/ Modified sep 25, 2020 3:49 p.m.

Campaign Legal Center to represent Pascua Yaqui Tribe in early voting site dispute with county

The tribe is taking the next step to get the Pima County Recorder's Office to reinstate an early voting site it closed in 2018.

Pascua Yaqui administration 2 Deer dancer statue outside of the Pascua Yaqui Tribe's administration building.
Emma Gibson/AZPM

The Pascua Yaqui Tribe announced Friday it enlisted Campaign Legal Center to represent it as it fights Pima County to reinstate an early voting site that was closed in 2018.

The tribe's counsel sent an email to Pima County Recorder F. Ann Rodriguez describing how, in the view of the tribe, she's broken the law by denying the tribe an early voting site.

"Rodriguez’s actions are tantamount to voter suppression and unconstitutional," said Pascua Yaqui Chairman Peter S. Yucupicio. "The consequences of denying Yaqui voters equal access to early voting places our Tribal members at risk and violates the fundamental principles set forth in the Voting Rights Act to ensure equal access to all aspects of voting."

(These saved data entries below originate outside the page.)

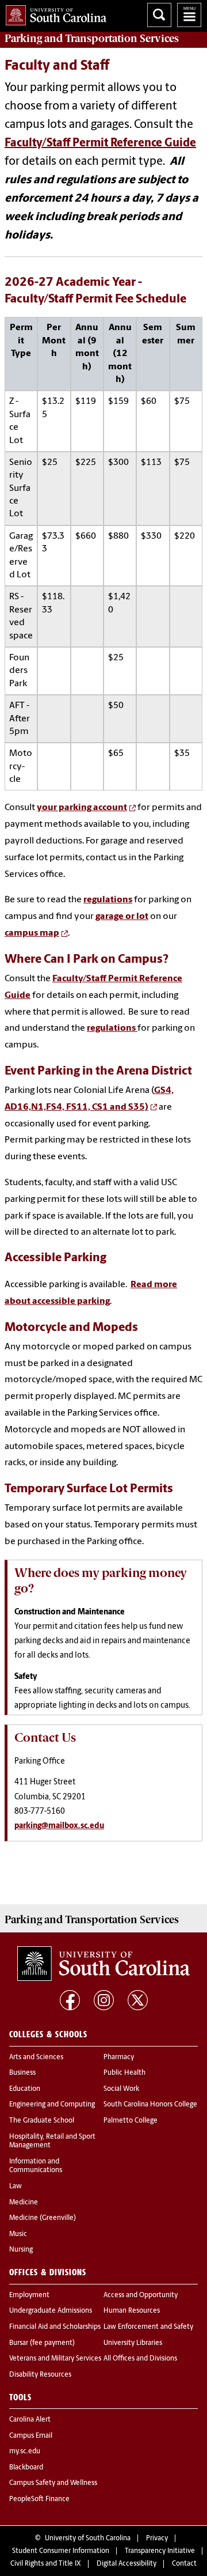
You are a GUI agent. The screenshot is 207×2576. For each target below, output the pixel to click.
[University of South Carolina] (103, 1963)
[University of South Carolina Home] (53, 13)
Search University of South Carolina (159, 15)
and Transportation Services (92, 38)
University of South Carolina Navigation (189, 15)
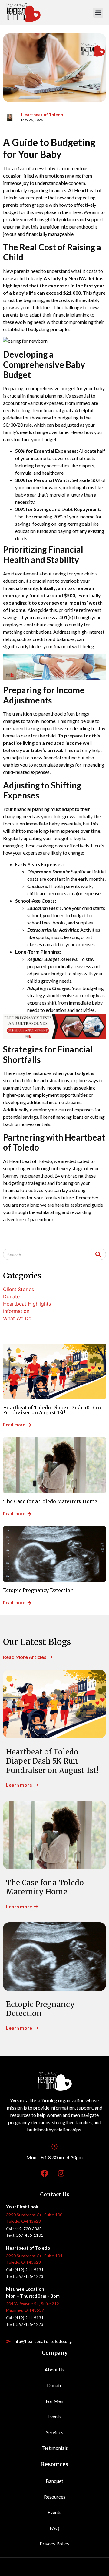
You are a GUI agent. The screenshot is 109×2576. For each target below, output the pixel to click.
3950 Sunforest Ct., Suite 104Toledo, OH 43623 (34, 2259)
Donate (11, 1296)
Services (54, 2432)
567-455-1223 (29, 2276)
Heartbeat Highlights (27, 1304)
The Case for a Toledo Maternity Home (50, 1501)
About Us (54, 2369)
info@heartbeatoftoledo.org (42, 2341)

Rodriguez notified the tribe of the early voting site's closure in the reservation shortly before the primary election on August 2018. Since that time, she has defended the decision by citing low voter turnout and a lack of security at the site's former location, the tribal radio station.

The tribe has continuously reached out to the recorder's office in attempts to understand this decision and has tried to address Rodriguez's concerns with the former site.

Tucson Mayor Regina Romero and the Pima County Board of Supervisors have recently weighed in on the dispute in support of the tribe.